In January 1642 King Charles I and Parliament declared that a fast should be held on the last Wednesday of each month for the “lamentable and distressed” condition of the king‟s subjects in Ireland. The Church ensured that people did not play sport or conduct trade on the day and those who defied the ban were reported to Justices of the Peace.
In December 1644, the fast day was due to fall on Christmas Day for the first time. Parliament issued an order squashing any doubts that the fast should be abandoned. At the same time, Oliver Cromwell was becoming more prominent as the military and political leader of the Parliamentary forces against King Charles I in the English Civil War. His stringent fundamentalist Puritan views on religious observance and public behaviour prompted the first of many laws forbidding Christmas.
This day in particular is to be kept with the more solemn humiliation because it may call to remembrance our sins and the sins of our forefathers who have turned this feast, pretending the memory of Christ, into an extreme forgetfulness of him by giving liberty to carnal and sensual delights, being contrary to the life which Christ himself led upon the earth…’ – Extract from Council of State Letters and Papers SP 25/15
Cromwell and his allies in Parliament objected to the excess and debauchery that followed the traditional celebration of Christmas. They drew up strict rules to cleanse the country of such decadence. The existing fast to remember famine and suffering in Ireland then became linked to a clampdown on merrymaking and promiscuous behaviour.
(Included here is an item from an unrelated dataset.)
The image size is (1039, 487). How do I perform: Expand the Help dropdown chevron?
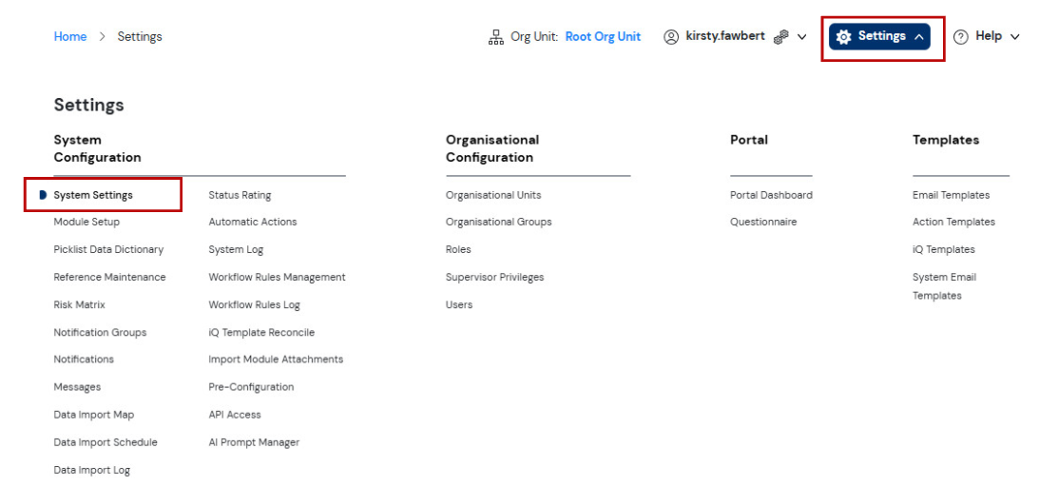1014,37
All familiar festivities relating to Christmas were banned: from winter celebrations such as feasting, carolling to traditional decorations like holly. The restriction also meant that worshiping idols, using the word ‘Christmas’, or taking the Lord’s name in vain became serious offences. England at Christmas must suddenly have seemed joyless – especially when the new laws came on top of existing proclamations concerning the abolition of the theatre and public performance of plays.
Nevertheless, later entries among the government papers suggest that the ban on Christmas and other holy day festivities continued to be ignored. Many tried to resist the directive at first, and groups of young men staged pro-Christmas riots in London and Canterbury, smashing the windows of shopkeepers who continued to trade on Christmas Day. Such riots were soon put down and by the 1650s Christmas had ceased to be celebrated in most English churches.
Sean Cunningham, Head of Medieval and Early Modern Records, The National Archives, explains, “Although this might seem like the ultimate Christmas Scrooge story, it’s no surprise that the anti-Christmas legislation was ignored by many people who continued to follow ancient traditions in secret. What is most astonishing, however, is that for almost two decades the festivities of Christmas week were officially forbidden. If the ban hadn’t been publicly reversed by Charles II, the joys of Christmas might have been a time consigned to history.”
Professor Mark Stoyle of the University of Southampton adds, “The Puritans did their best to stamp the festivities out, but, in the end, the popular urge to get together with friends and family and feast at Christmas was too strong for them.”